But some things are not so straightforward: i.e. diurnal cycle.

12 OzEA_AWBW0012

Francis Subject: General form of the OzEA power curve Date: 2010-11-01 (at 20:28:39)

[Will be posting here every day until our Power Curve approach is sorted out.]

Analysis will continue to focus on the Edithburgh BoM station wind data and Wattle Point Wind Farm pair (see comment #8 above); in this case the wind as seen by the BoM station is a good proxy for that seen by the wind farm. This is not the case with all of the pairings. To demonstrate, consider the pair STARHLWF (Starfish Hill Wind Farm) and the wind speed data from our associated BoM station (Second Valley Forest AWS):



[14 Nov 2010] As in #30 below, it turns out that right panel above is in error. There is a strong diurnal bias, but what is shown here is the seasonal bias.

In the left panel the red 'power curve' is simply a curve that I have constructed 'by eye' to follow the mean values (blue crosses); that the wind data is not a good proxy for the wind farm is apparent from the 'power curve' topping out at around 0.6 (should be 1.0). Note, however, that even with this crappy correspondence, and having continued the analysis as in #8 above, the diurnal bias is again clearly seen in right panel.

Before proceeding to give the general form of the power curve that we will proceed with, there is an important distinction to make clear: a "power curve" as might be given by a wind turbine manufacturer describes the instantaneous power output that can be expected from that turbine when presented with a given wind speed, whereas we are working to produce quite a different 'power curve'. In our case the wind speed data is different in two distinct ways: it is a proxy in space for what a nearby turbine might see (for starters, BoM wind speed is at 10m compared to a typical hub hight of perhaps 80m); it is also a proxy in time representing an average over half or one hour. We seek a 'power curve' that does a good job at estimating wind farm power output based on sampled wind speed data.

A Power Curve General Form
After some consideration, and building on comment #6, I am adopting the following form:



Note that mostly the wind speed sits in the left half of this power curve.

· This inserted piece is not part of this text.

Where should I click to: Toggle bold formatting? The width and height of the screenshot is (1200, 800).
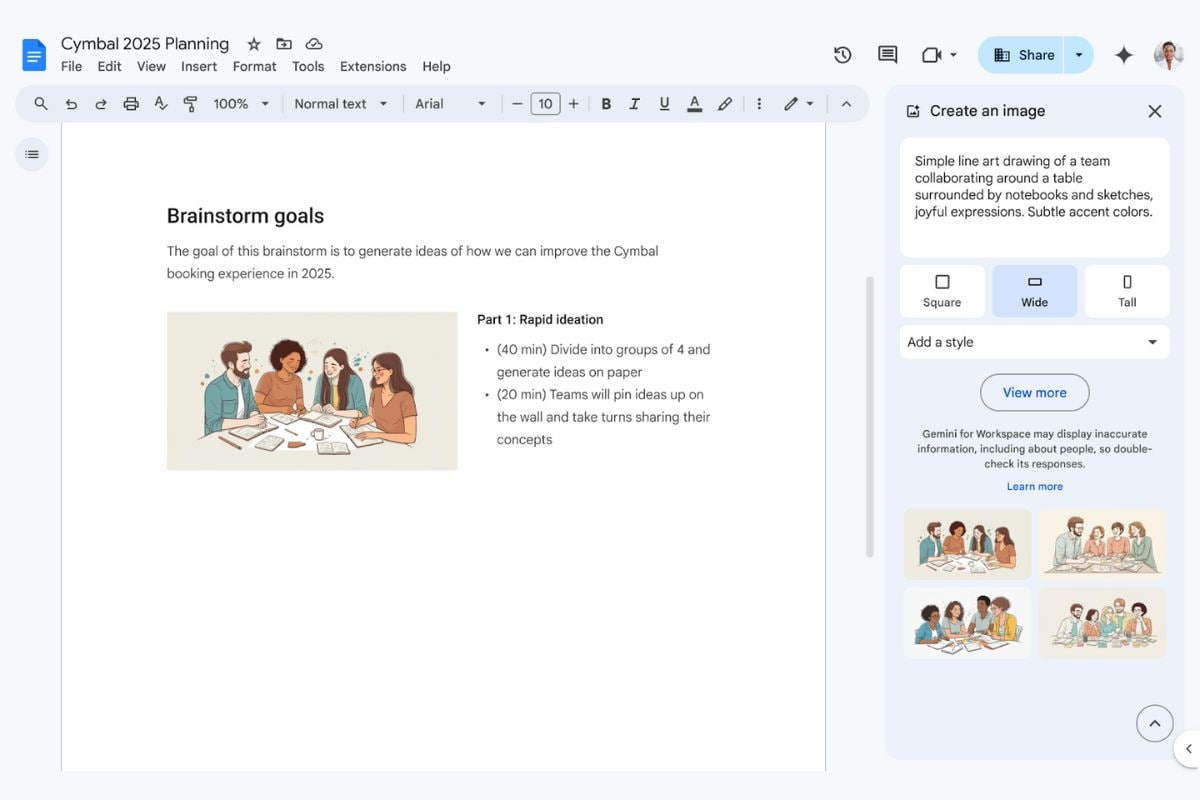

The curve has five sections, with the first and last (red) being zero up to a cut-in (starting) wind speed, W_s, and after a cut-out speed, W_e. The second section (green) is a rising cubic, motivated by the fact that energy density in wind goes with the cube of the wind speed. The middle section (magenta) exists above a threshold P_t (which is held at 0.8 of full power for now) and model as a quadratic forced to join the previous curve at X2 and have its maximum at X3 (corresponding to wind speed W_m). Note that without such a curve the power estimate would spend too much time at full power. Finally, a gradual application of the cutout (cyan section) is provided via a liner drop from X4 (defined symmetrically from X3 and X2) to zero power at wind speed W_e.

So, given the functional forms as above, the power curve is defined by the parameters P_t, W_s, W_t, W_m and W_e. To simplify matters we proceed by focusing on W_m alone (but will examine the others later): we set P_t = 0.8 (as noted above); we set W_s = 1/5 W_m; we set W_t = 3/4 W_m; and we set W_e = 8/7 x_4 = 8/7 (2W_m - W_t). It is this parameterisation that is shown in the figure above.

We set W_m, for given wind data (i.e. a given BoM station), so as to give a desired capacity factor. For now we work with Capacity Factor at 35%. Applying this to the Wattle Point Wind Farm gives:



The analysis has two solutions for a 35% capacity factor: W_m ~ 10.5 and W_m ~ 4. The latter solution is non-physical (or at least non-sensical), corresponding to a Wind Farm that gives its maximum output at low wind speeds. Similarly, it would be wrong-headed to read this analysis as suggesting that capacity factors of 0.6 are possible (other than perversely; i.e. by choking the turbine at the higher wind speeds so as to convert, for example, a 2 MW turbine with a CF of 35% into a 0.2 MW turbine with a CF of 60%).

more tomorrow...

13 OzEA_AWBW0013

francis Subject: Power curve estimation by model fitting Date: 2010-11-03 (at 00:57:16)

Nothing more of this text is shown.